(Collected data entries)
+++++
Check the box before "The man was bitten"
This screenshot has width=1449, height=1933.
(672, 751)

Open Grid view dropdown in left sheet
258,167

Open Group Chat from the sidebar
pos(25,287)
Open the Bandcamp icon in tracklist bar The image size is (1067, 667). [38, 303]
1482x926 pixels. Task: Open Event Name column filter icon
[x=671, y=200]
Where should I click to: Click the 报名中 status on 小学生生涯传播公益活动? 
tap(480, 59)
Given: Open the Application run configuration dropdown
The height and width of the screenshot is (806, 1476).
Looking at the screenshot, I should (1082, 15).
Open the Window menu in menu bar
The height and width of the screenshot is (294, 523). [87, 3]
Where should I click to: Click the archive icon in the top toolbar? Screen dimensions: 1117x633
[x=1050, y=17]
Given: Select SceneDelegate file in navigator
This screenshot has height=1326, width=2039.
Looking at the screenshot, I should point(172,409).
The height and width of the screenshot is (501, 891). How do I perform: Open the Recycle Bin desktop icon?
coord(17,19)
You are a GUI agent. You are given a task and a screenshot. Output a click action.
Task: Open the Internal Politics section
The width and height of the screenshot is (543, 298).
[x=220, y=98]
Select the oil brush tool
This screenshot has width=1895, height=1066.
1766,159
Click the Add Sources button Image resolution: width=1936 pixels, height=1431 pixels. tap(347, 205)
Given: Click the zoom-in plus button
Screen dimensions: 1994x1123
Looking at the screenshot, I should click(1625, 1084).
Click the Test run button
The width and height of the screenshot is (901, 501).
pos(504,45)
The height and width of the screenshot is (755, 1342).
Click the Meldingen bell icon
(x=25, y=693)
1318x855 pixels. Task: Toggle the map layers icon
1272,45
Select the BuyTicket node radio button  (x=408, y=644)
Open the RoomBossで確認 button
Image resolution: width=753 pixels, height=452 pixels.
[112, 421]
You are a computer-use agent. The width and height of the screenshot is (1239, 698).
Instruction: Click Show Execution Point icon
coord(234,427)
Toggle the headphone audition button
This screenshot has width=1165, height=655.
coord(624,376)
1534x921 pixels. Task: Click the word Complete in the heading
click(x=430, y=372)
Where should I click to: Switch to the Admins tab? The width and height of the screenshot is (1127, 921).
+++++
→ What the task requires: Write the records above out again, exactly as they are.

→ Output:
Check the box before "The man was bitten"
This screenshot has width=1449, height=1933.
(672, 751)

Open Grid view dropdown in left sheet
258,167

Open Group Chat from the sidebar
pos(25,287)
Open the Bandcamp icon in tracklist bar The image size is (1067, 667). [38, 303]
1482x926 pixels. Task: Open Event Name column filter icon
[x=671, y=200]
Where should I click to: Click the 报名中 status on 小学生生涯传播公益活动? 
tap(480, 59)
Given: Open the Application run configuration dropdown
The height and width of the screenshot is (806, 1476).
Looking at the screenshot, I should (1082, 15).
Open the Window menu in menu bar
The height and width of the screenshot is (294, 523). [87, 3]
Where should I click to: Click the archive icon in the top toolbar? Screen dimensions: 1117x633
[x=1050, y=17]
Given: Select SceneDelegate file in navigator
This screenshot has height=1326, width=2039.
Looking at the screenshot, I should point(172,409).
The height and width of the screenshot is (501, 891). How do I perform: Open the Recycle Bin desktop icon?
coord(17,19)
You are a GUI agent. You are given a task and a screenshot. Output a click action.
Task: Open the Internal Politics section
The width and height of the screenshot is (543, 298).
[x=220, y=98]
Select the oil brush tool
This screenshot has width=1895, height=1066.
1766,159
Click the Add Sources button Image resolution: width=1936 pixels, height=1431 pixels. tap(347, 205)
Given: Click the zoom-in plus button
Screen dimensions: 1994x1123
Looking at the screenshot, I should click(1625, 1084).
Click the Test run button
The width and height of the screenshot is (901, 501).
pos(504,45)
The height and width of the screenshot is (755, 1342).
Click the Meldingen bell icon
(x=25, y=693)
1318x855 pixels. Task: Toggle the map layers icon
1272,45
Select the BuyTicket node radio button  (x=408, y=644)
Open the RoomBossで確認 button
Image resolution: width=753 pixels, height=452 pixels.
[112, 421]
You are a computer-use agent. The width and height of the screenshot is (1239, 698).
Instruction: Click Show Execution Point icon
coord(234,427)
Toggle the headphone audition button
This screenshot has width=1165, height=655.
coord(624,376)
1534x921 pixels. Task: Click the word Complete in the heading
click(x=430, y=372)
Where should I click to: Switch to the Admins tab? The width and height of the screenshot is (1127, 921).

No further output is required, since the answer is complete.